コンテナの上方向にある障害物をできるだけ丁寧に収納魔法に格納、空いた隙間分コンテナを上方以降に浮上、障害物となる廃棄物のそばまで浮上したら再度魔法を入れ変えて進行方向の廃棄物を収納、という作業を気が通るほど繰り返して少しずつ上方向に移動していく。
しかし、タブレットから新しい魔法を増やさない方針は早々に破綻した。
まず直面した最初の問題は飢えと乾きだった。
時間経過に差異が生じる魔法の範囲の外側ではほとんど時間が経過していないものの、内側にいるガラクは体感ではかなりの時間が経過してていた。
最初のうちは携帯用の食料パックの内容で飢えと乾きを癒していたものの、すぐに消費し切ってしまう。
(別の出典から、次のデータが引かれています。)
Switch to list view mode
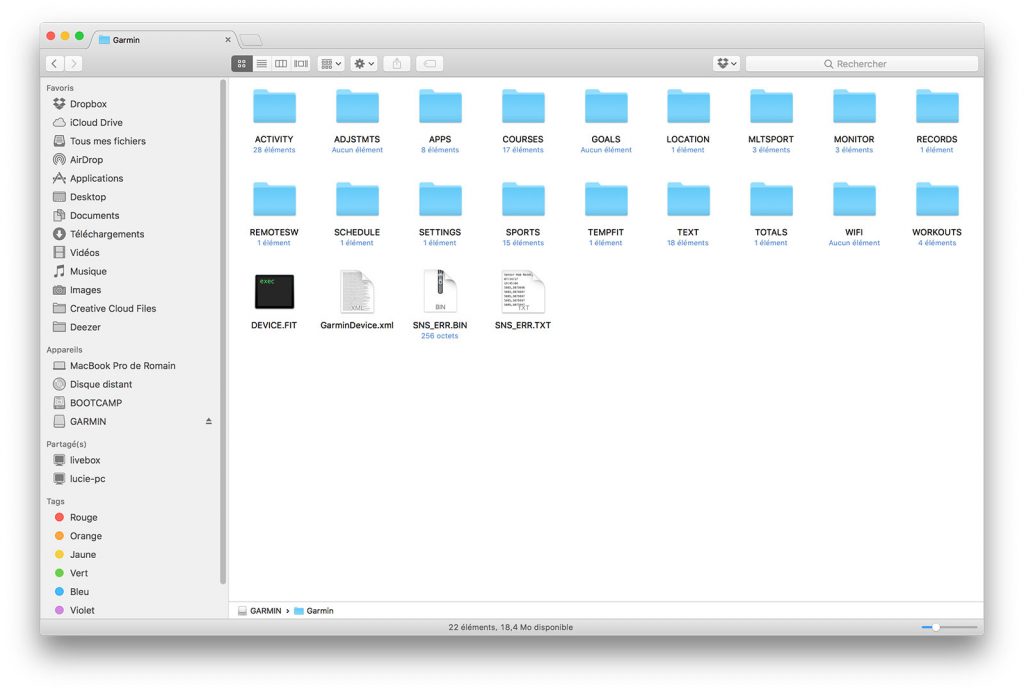The width and height of the screenshot is (1024, 693). click(x=261, y=64)
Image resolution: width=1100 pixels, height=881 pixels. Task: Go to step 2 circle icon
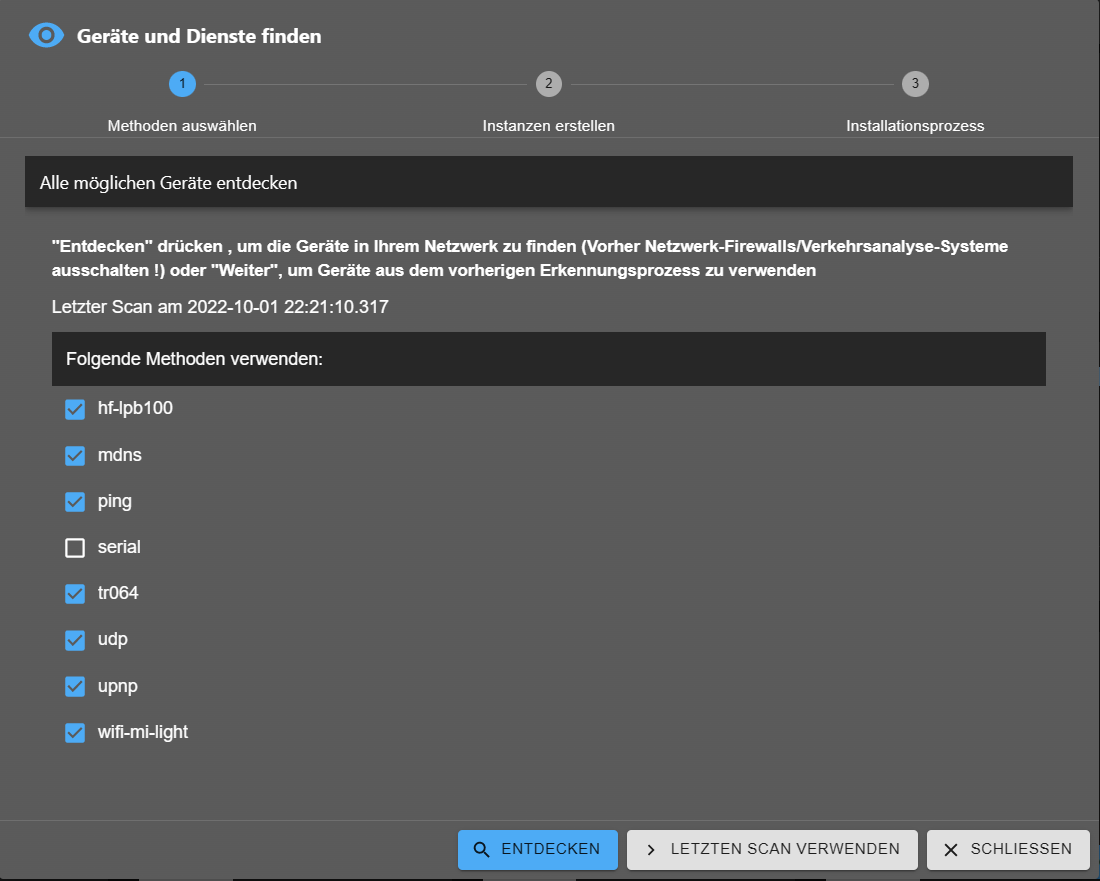pos(548,84)

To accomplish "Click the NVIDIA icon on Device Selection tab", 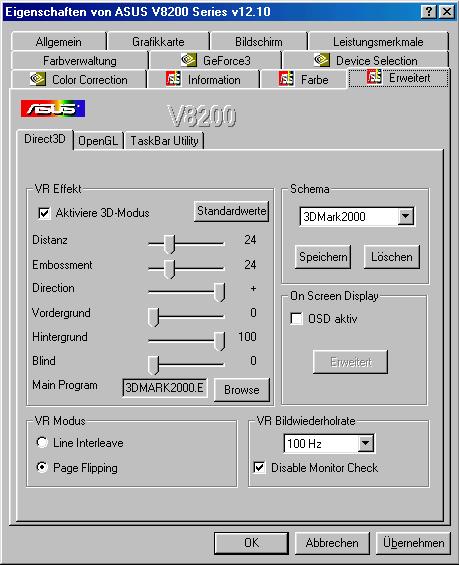I will (x=322, y=60).
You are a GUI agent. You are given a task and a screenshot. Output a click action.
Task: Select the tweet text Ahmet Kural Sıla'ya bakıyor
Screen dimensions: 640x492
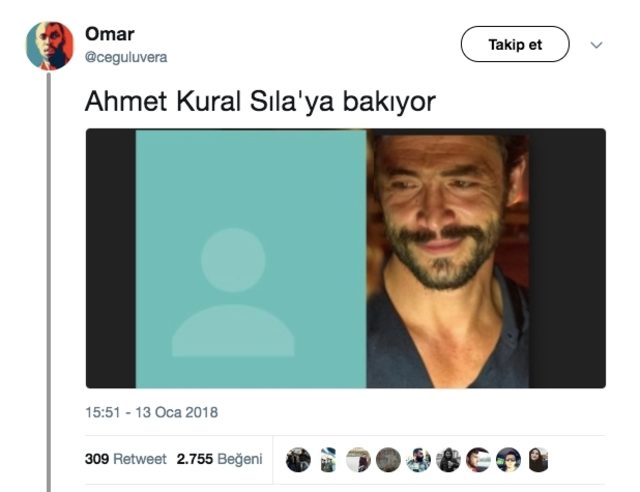pyautogui.click(x=260, y=101)

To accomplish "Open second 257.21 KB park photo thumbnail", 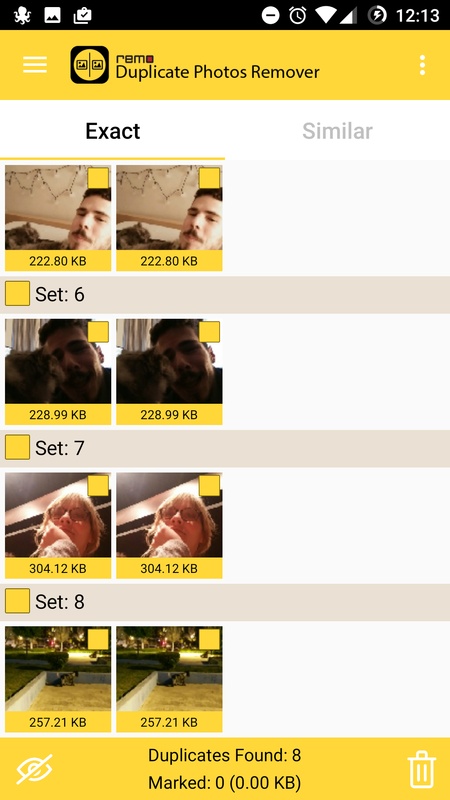I will tap(169, 668).
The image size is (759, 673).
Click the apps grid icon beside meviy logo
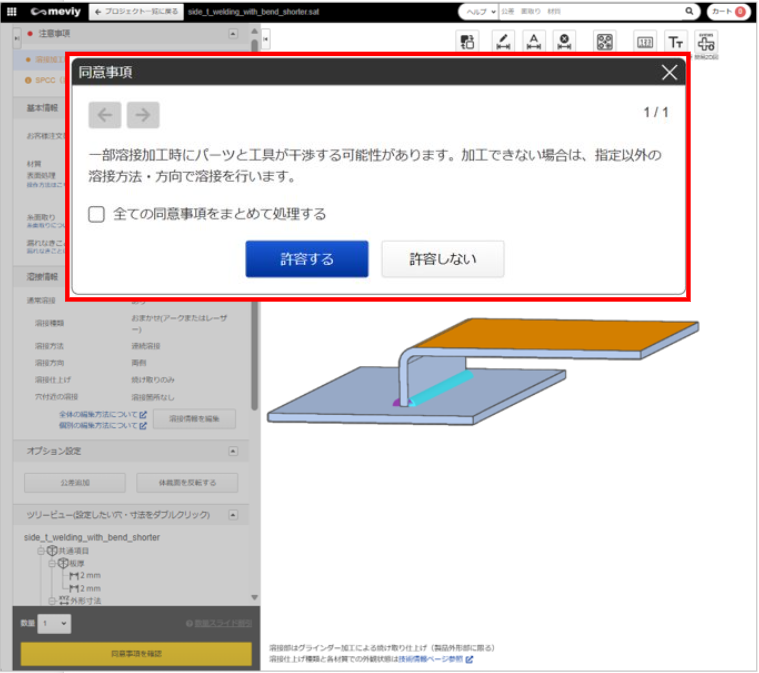(12, 12)
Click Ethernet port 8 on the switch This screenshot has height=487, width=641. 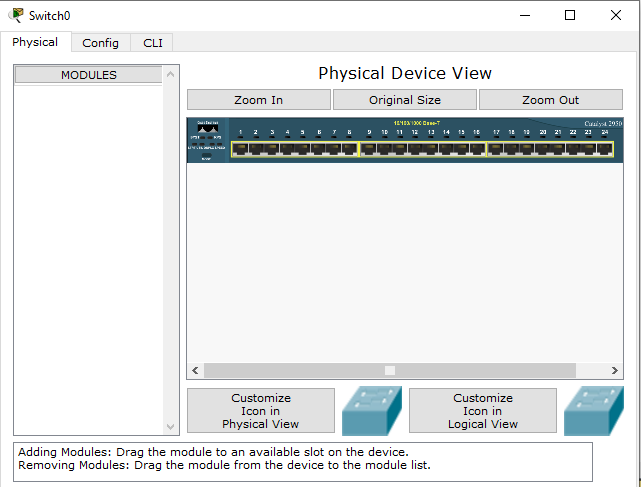349,149
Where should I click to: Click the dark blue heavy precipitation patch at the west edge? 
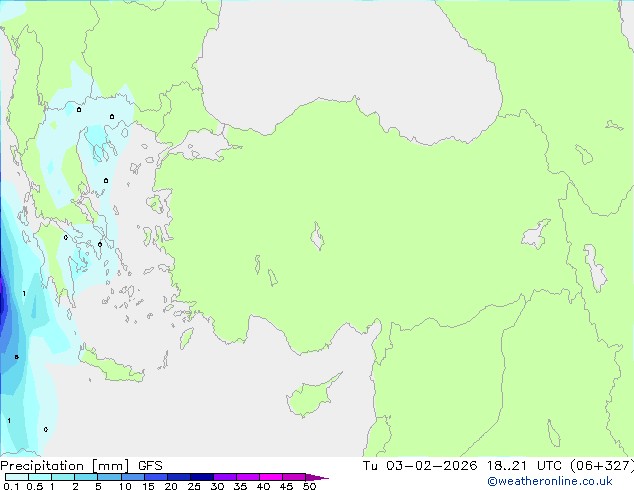(x=3, y=300)
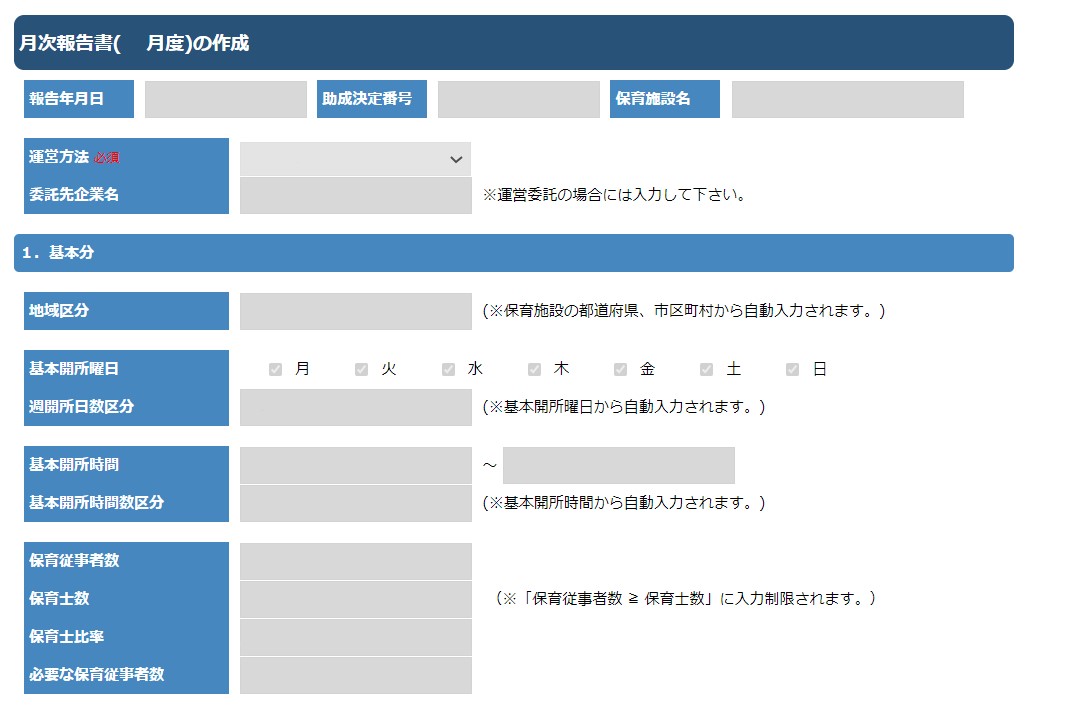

特に生きている限り水がなければ乾きで、栄養の補給をしなければ飢えで死んでしんでしまうため、コンテナ内での新たな魔法の確認は危険性を考慮して行いたくなかったとはいえ、まずはタブレットにより飲用可能な水を出す魔法を探してどうにか確保、また、食料はコンテナの移動経路上から排除するために収納した廃棄物の中から、殆どの場合は腐敗している元食料を食べて飢えをしのいだ。
もちろん、腐敗したものを食べれば食中毒を起こしたが、それは腹痛が起きるたびに回復魔法にある病気回復で無理矢理回復させて移動を続けた。
次の問題は光源の確保。
ヘッドライトのエネルギーはかなり初期に切れてしまったたが、進行方向や排除する廃棄物は目視で確認する必要があった。
この問題も結局はタブレットにより新たな魔法を探し、その結果として任意の場所に光源を設置するライトボールという攻撃魔法ではない光魔法を遠隔で発動、それによりコンテナの周囲の状況や進行方向の排除すべき廃棄物の確認に加え、コンテナ内にライトボールを設置することにより作業効率のアップや精神安定の一助となった。
途中までは収納魔法の限界がわからなかったため、生きるのに必要なもの以外はコンテナの下に廃棄していたが、いくら収納しても限界が見えなく、作業効率を上げるために途中からした方向への廃棄をやめてしまっていた。
コンテナを上方へ移動させる作業は、あまりにも単調でそれだけだと心が壊れてしまいそうだったため、最初のチュートリアルの魔法を皮切りに詠唱を一つずつ覚えたり、ガラクの思いつく範囲で有用と思われる魔法を検索して使用感を確かめる等の作業を行なった。
それにより、途中からタブレット無しでも移動作業を実施できるなど、作業効率がより良くなることにより上昇するペースが徐々に上がることにより、更に現状を良くするために魔法を探すという好循環が生まれたりもした。
それ以外にも、自分が得たデータの情報を整理しできること、地上に戻ったらやりたいことを増やしていき、無理矢理精神状態を前向きにする努力もした。
こうして脱出のための遅々とした移動を繰り返すこと、内部時間で二百数十日が経過した頃、周囲の廃棄物が比較的新しいものに変わっていることに気がつき、かなり地上に近づいていることに気がついたガラクは、だが淡々と作業をこなして移動をしていく
そこから13日ほど経過した頃、コンテナの上方向の廃棄物を収納で片付けた時、ついにその進行方向に障害物となる廃棄物がなくなり、ついに地上に辿り着いた。
自身の端末を操作して現在の時間を確認すると、崩落事故に巻き込まれてからおよそ3日弱の時間が過ぎており、目に入ってくる朝日を目に入れながら、死なずに済んだことを素直に喜んだ。